WHAT IS EXPECTED
Return exactly the lines of the entries, from the one with "Click the chevron" to the last.

[Items from a dataset]
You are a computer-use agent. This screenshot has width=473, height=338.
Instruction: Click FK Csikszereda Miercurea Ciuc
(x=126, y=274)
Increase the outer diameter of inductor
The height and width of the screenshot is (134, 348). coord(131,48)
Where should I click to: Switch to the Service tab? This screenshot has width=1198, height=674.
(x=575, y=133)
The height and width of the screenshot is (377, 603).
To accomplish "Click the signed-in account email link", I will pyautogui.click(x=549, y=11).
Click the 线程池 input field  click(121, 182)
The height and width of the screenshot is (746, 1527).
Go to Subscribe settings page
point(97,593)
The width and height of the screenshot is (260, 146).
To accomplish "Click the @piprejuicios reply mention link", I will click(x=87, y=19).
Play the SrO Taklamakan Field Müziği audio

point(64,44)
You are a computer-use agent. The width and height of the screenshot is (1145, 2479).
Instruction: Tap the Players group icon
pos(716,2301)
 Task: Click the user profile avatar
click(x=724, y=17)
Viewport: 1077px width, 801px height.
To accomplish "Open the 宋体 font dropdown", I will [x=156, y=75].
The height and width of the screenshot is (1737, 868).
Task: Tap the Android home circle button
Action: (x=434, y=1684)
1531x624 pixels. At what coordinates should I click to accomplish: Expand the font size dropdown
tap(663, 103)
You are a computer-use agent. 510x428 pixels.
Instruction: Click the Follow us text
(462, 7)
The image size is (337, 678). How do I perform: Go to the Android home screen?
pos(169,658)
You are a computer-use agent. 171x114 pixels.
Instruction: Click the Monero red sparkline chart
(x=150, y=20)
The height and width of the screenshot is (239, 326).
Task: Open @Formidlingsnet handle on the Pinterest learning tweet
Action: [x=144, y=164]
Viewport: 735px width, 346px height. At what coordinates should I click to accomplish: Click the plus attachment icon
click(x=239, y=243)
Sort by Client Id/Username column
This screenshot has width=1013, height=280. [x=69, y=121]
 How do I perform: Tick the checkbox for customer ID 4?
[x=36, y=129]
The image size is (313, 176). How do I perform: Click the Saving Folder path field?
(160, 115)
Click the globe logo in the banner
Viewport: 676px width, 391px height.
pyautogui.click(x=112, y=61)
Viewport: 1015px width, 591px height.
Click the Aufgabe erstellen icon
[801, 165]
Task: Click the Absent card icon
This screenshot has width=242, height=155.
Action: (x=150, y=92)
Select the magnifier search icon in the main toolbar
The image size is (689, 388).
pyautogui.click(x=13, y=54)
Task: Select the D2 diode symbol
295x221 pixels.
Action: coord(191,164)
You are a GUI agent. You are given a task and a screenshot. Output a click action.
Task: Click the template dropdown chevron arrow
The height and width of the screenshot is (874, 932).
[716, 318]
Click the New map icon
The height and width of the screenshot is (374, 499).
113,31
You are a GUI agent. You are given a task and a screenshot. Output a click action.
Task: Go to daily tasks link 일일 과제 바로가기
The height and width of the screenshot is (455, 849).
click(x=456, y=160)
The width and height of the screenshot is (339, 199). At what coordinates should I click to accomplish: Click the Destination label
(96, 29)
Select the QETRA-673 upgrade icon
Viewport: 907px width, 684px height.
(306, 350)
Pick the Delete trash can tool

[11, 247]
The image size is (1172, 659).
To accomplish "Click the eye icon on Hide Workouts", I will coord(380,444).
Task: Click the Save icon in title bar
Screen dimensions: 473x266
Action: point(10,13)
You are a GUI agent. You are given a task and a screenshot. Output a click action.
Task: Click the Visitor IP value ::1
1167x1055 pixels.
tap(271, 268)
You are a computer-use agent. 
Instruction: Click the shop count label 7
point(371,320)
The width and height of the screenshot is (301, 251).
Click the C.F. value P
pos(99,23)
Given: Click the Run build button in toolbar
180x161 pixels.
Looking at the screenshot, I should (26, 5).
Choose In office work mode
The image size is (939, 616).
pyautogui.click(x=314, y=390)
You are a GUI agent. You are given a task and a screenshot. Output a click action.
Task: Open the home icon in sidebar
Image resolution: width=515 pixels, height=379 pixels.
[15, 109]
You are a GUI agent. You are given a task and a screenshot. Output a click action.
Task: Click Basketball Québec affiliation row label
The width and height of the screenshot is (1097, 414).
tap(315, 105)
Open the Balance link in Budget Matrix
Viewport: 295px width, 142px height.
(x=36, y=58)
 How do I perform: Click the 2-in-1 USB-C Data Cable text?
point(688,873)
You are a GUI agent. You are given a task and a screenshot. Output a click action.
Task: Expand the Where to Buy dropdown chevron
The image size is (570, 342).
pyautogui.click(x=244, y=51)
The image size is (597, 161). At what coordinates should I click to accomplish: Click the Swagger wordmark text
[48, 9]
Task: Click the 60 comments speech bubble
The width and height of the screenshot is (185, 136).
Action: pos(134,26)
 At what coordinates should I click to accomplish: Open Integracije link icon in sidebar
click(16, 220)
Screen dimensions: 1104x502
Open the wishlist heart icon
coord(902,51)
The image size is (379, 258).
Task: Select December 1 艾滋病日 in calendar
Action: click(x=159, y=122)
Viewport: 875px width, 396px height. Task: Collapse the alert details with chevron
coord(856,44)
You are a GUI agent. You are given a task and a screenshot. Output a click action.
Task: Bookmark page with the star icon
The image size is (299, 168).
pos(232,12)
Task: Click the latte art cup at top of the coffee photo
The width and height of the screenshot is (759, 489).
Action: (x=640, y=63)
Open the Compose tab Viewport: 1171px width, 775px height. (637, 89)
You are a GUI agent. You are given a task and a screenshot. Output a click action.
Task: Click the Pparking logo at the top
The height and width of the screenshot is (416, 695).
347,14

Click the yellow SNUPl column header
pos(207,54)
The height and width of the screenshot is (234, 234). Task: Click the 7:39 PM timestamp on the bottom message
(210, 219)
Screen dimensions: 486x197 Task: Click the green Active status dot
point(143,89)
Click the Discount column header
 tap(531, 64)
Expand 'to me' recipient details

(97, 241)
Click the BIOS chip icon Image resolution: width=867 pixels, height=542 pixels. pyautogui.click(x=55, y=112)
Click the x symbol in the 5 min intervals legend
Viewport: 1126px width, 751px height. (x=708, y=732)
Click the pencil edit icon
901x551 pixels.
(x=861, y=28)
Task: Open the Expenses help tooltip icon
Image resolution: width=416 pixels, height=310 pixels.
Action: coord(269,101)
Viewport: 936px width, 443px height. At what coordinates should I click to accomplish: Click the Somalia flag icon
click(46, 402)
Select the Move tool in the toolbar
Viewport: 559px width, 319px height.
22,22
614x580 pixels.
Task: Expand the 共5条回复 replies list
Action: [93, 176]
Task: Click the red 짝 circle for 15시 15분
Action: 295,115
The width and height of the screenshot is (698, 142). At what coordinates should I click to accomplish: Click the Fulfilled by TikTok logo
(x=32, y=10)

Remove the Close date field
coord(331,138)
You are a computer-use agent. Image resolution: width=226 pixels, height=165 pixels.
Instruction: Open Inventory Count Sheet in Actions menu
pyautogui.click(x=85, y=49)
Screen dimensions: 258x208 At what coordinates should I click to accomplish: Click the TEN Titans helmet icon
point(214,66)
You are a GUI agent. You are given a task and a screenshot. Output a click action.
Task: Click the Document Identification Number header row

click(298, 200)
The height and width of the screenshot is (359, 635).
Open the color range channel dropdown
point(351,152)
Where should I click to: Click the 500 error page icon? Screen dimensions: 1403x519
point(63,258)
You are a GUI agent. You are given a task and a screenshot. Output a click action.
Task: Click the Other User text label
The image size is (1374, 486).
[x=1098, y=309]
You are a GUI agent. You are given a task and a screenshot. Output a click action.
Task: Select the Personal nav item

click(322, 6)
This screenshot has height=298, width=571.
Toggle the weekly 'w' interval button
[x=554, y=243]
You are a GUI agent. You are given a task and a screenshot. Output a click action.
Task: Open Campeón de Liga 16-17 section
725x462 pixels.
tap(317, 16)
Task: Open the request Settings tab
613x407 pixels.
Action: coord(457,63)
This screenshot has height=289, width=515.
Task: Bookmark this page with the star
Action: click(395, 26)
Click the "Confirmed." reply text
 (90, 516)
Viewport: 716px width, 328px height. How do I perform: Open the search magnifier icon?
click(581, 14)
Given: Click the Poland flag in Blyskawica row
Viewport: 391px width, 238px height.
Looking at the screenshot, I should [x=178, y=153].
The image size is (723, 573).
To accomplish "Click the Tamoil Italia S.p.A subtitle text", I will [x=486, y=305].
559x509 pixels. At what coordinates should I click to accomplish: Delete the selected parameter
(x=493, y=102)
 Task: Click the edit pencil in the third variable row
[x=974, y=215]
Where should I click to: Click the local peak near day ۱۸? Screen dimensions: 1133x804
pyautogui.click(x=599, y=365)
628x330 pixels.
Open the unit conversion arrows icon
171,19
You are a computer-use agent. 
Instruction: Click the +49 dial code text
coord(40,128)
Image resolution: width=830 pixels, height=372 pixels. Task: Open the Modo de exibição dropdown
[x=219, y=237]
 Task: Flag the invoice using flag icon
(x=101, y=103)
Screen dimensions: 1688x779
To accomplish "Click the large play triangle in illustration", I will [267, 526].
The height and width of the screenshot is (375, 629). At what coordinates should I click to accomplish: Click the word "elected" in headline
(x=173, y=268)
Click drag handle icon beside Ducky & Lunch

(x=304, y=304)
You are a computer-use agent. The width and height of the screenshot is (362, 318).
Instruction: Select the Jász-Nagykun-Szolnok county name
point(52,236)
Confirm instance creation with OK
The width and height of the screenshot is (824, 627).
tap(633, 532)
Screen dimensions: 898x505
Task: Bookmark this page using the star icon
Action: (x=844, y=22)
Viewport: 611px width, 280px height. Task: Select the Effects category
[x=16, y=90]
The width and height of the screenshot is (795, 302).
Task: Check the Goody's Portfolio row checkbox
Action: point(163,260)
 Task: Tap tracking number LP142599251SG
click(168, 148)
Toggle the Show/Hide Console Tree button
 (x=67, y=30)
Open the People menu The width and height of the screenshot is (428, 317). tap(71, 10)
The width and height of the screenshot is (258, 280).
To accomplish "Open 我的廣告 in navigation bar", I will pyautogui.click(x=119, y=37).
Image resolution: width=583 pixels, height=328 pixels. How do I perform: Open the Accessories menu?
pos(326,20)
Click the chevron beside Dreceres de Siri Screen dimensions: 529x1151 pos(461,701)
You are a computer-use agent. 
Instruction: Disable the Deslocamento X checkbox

ANSWER SPACE
Click the chevron beside Dreceres de Siri Screen dimensions: 529x1151 pos(461,701)
You are a computer-use agent. 
Instruction: Disable the Deslocamento X checkbox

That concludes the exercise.